Erna Demén’s daughter was no longer with her.

According to the value of the picked cards, Dobrovan is to be Szapáry’s partner, and Mrs. Szemző will team up with Médi Huber. With their sounds of approval they in fact reveal disappointment. Mrs. Szemző, however close she was to Szapáry, liked best to be partners with the soft-spoken Dobrovan, while Médi Huber and Szapáry, despite the loud conflicts punctuating their relationship, preferred each other as partners in the game.

Once again the cards had not complied with everyone’s wishes.

Quickly they changed places as was necessary and sat down again.

And those two in the maid’s room of the seventh-floor apartment realized that it had been quiet for a long time, that their bodies had been cooling off in the silence and that no more streetcar noises were coming from below.

Above their heads a draft was slowly swinging the window giving on the dark sky.

Tonight, luck arranged it so that Mária Szapáry again sat facing the terrace.

That was the place they all liked most.

Looking up from the cards from this position, one could see the pale dim lights of the gas lamps, like a flawed string of pearls along the promenade on the other shore of the softly rolling dark river, and the deep shadows of the Buda mountains, sliding in and out of each other above the flat block of the rowers’ clubhouse illuminated by reflected lights.

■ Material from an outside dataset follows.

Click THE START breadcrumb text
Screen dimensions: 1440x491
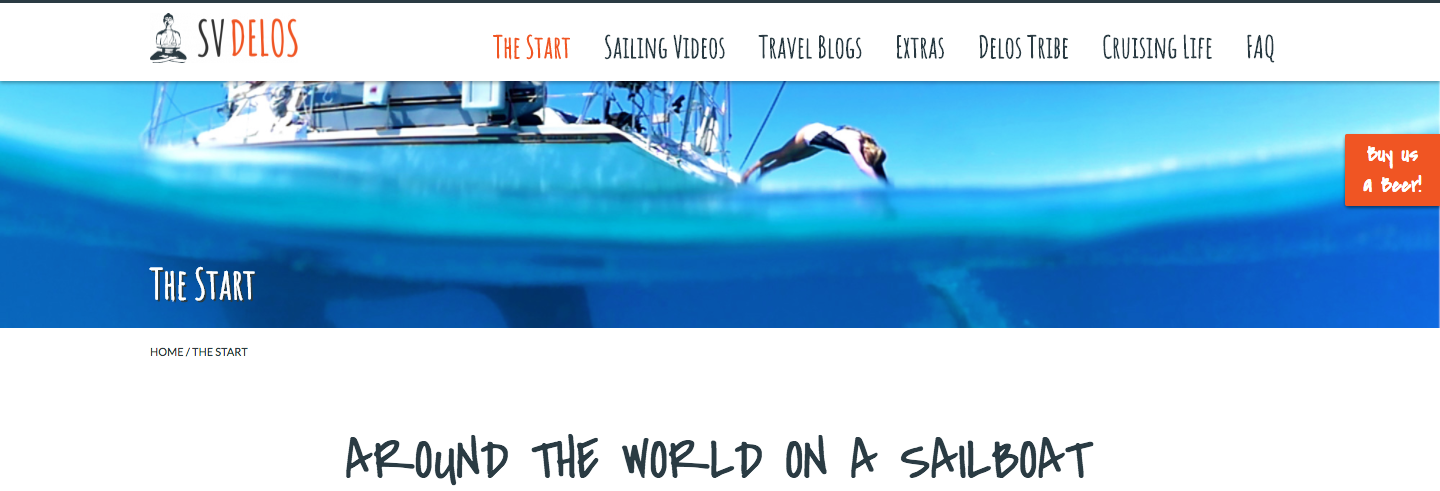point(220,352)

From here, of course, they could not have seen what was happening on the island, around the clubhouse, or under the gaslights, but in the city, people knew in general what kind of place it was.

It wasn’t proper to talk about things like that.

As if the promenade were empty.

Occasionally, however, one could see, even with the naked eye, solitary little figures stepping out from among the bushes and trees, waiting for someone or hurrying to escape someone else, all but fleeing on the promenade, and then, a few meters farther on, casting furtive looks about, disappearing into the sparse grove of yellow acacias and then returning to the trails cut in the meager undergrowth to the ruined medieval cloister, stinking with human excrement, where the gently swaying light of gas lamps could barely reach.

Over Izabella Dobrovan’s silk-clad shoulders Mária Szapáry glanced at the other shore.

It was like a victory that fell into her lap; she was waiting for her cards.

She was deliberately avoiding Elisa’s eyes. Neurasthenia was visible on the features of the other three women. Try as she might to appear as a person of democratic persuasion, she considered everyone below her rank neurotic. She always saw their exasperation showing through their disciplined behavior.